*** Excerpted records Section Begins ***

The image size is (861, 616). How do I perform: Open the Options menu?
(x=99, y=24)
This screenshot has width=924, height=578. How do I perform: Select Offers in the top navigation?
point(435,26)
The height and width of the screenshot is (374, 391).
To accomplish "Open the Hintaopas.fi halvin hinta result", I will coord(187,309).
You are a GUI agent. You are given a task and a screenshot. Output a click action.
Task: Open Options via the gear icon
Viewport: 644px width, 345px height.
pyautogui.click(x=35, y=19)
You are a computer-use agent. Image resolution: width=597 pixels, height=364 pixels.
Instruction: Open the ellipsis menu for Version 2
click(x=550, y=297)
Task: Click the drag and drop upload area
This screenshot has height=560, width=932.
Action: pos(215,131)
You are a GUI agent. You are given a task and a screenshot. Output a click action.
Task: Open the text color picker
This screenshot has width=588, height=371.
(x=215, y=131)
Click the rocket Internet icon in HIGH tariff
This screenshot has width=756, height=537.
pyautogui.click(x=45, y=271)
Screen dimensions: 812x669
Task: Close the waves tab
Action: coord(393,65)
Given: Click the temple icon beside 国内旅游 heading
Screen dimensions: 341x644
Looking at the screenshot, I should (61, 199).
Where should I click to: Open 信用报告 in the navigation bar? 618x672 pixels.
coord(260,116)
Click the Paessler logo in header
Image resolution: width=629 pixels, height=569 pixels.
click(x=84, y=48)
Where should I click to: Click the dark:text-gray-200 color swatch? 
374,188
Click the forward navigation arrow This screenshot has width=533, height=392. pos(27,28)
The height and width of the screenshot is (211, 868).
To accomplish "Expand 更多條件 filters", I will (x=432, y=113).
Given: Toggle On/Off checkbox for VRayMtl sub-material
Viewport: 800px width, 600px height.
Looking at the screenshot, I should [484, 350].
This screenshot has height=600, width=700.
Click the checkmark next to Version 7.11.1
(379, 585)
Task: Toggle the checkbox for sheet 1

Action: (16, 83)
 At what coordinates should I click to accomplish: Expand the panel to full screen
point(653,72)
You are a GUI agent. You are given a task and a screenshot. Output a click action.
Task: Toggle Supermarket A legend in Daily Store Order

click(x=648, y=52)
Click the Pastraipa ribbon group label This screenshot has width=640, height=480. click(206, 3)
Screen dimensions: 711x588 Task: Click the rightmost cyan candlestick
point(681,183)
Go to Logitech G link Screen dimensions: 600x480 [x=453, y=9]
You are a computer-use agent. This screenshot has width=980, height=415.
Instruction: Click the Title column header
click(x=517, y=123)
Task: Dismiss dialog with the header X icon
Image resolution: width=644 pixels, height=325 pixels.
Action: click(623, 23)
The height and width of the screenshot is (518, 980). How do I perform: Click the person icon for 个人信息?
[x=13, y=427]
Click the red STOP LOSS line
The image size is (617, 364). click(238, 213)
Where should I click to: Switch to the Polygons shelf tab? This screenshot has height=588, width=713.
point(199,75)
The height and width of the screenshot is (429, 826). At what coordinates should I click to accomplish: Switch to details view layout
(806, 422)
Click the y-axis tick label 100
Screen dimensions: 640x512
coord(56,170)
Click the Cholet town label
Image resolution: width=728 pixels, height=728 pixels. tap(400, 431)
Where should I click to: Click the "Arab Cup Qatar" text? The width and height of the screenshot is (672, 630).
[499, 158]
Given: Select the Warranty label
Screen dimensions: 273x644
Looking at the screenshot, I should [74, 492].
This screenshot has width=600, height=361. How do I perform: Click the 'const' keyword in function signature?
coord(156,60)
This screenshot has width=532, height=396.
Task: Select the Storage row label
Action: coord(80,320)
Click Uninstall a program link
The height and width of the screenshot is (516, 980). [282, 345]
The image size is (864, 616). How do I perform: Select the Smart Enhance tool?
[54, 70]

*** Excerpted records Section Ends ***

_Task details_
Could you return, word for word, only the lines running from the first line of the material above to the line that contains "Task: Open the text color picker", inclusive?

_Response to this task_
The image size is (861, 616). How do I perform: Open the Options menu?
(x=99, y=24)
This screenshot has width=924, height=578. How do I perform: Select Offers in the top navigation?
point(435,26)
The height and width of the screenshot is (374, 391).
To accomplish "Open the Hintaopas.fi halvin hinta result", I will coord(187,309).
You are a GUI agent. You are given a task and a screenshot. Output a click action.
Task: Open Options via the gear icon
Viewport: 644px width, 345px height.
pyautogui.click(x=35, y=19)
You are a computer-use agent. Image resolution: width=597 pixels, height=364 pixels.
Instruction: Open the ellipsis menu for Version 2
click(x=550, y=297)
Task: Click the drag and drop upload area
This screenshot has height=560, width=932.
Action: pos(215,131)
You are a GUI agent. You are given a task and a screenshot. Output a click action.
Task: Open the text color picker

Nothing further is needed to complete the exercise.